13 With us, however, people often shun us, do not approach to come into contact with us. Instead, they shun us. To prevent this, we must ask ourselves the question: who do they come into contact with when they come into contact with me? With Jesus Christ, in his boundless love for mankind, or with some private theological opinion or a complaint about the situation of the Church and the world? Coming into contact with us, do they come into contact with Jesus Christ? If it so, then people will come. So, talking among themselves about a priest, they will speak about him with words such as these: “With that one there you can talk. He understands me. He can really help me”. I am profoundly convinced that people are longing for priests like this, in whom they can meet Christ authentically, who frees them from all ties and unites them to His Person.

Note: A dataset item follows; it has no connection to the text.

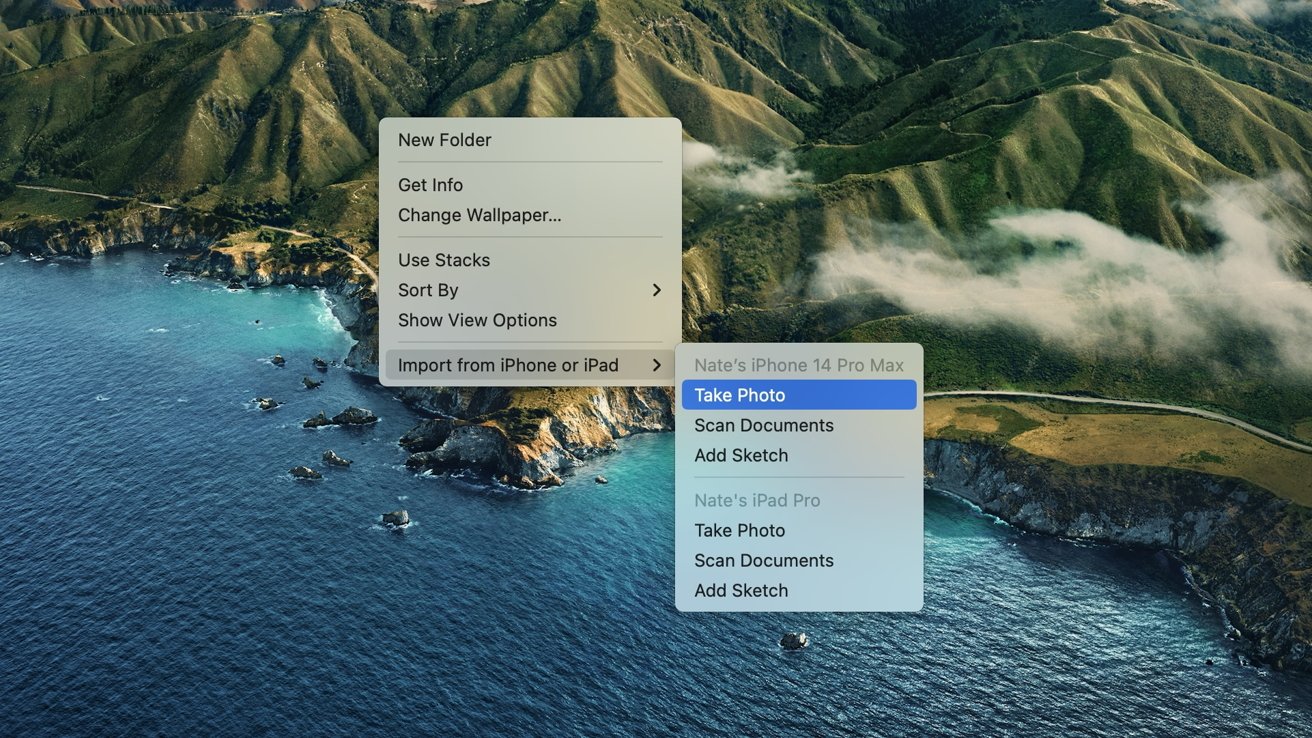Click the chevron arrow beside Sort By
This screenshot has width=1312, height=738.
tap(657, 290)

<I>The forgiveness of the adulterous woman</I>, by Father Marko Ivan Rupnik

The forgiveness of the adulterous woman, by Father Marko Ivan Rupnik

14 In order to truly forgive, we need great love. The only forgiveness we can really give is what we have received from God. Only if the merciful Father has been experienced, can we become merciful brothers for others. He who doesn’t forgive, doesn’t love. He who forgives little, loves little. He who forgives much, loves much. When we leave the confessional, which is the starting point of our mission, whether from one or other side of the grille, but especially from the side of the penitent, then you would just want to embrace all people, asking them for forgiveness. I myself have experienced the love of God that forgives in such a gratifying way as not to ask for anything with urgency other than: “ You too accept His forgiveness! Take a part of the forgiveness that I have now received in abundance. And forgive me that I offer it to you so badly”. With one and the same gesture (the confession) one re-enters the love of God and brotherly love, in union with God and the Church, from which sin had excluded us. We can and must love all men, if God has taught us to love in a new way. If it were not so, it would be a sign that we have not confessed well and that, therefore, we should confess again.

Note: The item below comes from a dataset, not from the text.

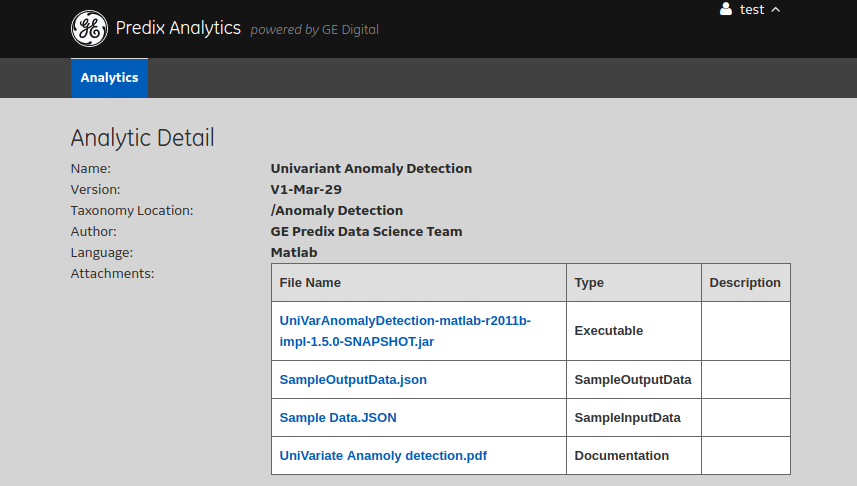Click the user profile icon

tap(726, 9)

Probably the greatest confessor of the Church is the saintly Curé of Ars. Thanks to him we have the Year for Priests and thus our present meeting, as priests and bishops, with the Holy Father, here in Rome. With this holy parish priest I reflected upon the mystery of holy confession, seeing that his daily ministry of reconciliation, in the confessional at Ars, caused him to become a great missionary for the world: it was said that as confessor he won the French Revolution spiritually. I have recounted here what inspired in me this spiritual dialogue with Jean-Marie Vianney. But however, it further reminded me of something very important.

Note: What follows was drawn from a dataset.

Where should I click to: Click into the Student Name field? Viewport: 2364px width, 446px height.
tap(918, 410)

15 Let us love everyone, let us forgive everyone! Beware however, in this, not to forget someone! There is a being, in fact, that disappoints us and weighs on us, a being with whom we are constantly dissatisfied: ourselves. Often we have had enough of ourselves. We’re sick and tired of our mediocrity of our own tediousness. We live in a cold state of mind and also with an incredible indifference to this neighbor, who is the closest that God has entrusted to us so that we insure that he be touched by divine forgiveness. This nearest neighbor is ourselves. One reads, in fact, that we must love our neighbor as ourselves (cf. Lev 19, 18). So we must also love ourselves, just as we seek to love our neighbor. We must ask God, then, to teach us to forgive ourselves: the fury of our pride, the disappointment of our ambition. Let us pray that the goodness, tenderness, patience and unutterable trust with which He forgives us conquer us to the point that we rid ourselves of the weariness with ourselves that accompanies us everywhere, and often doesn’t even cause us shame. We cannot recognize God’s love for us without also modifying the view we have of ourselves, without acknowledging to God Himself the right to love us. The forgiveness of God reconciles us with Him, with ourselves, with our brothers and sisters and with the whole world. It makes us authentic missionaries.
Do you believe it, dear brothers? Try it, this very day!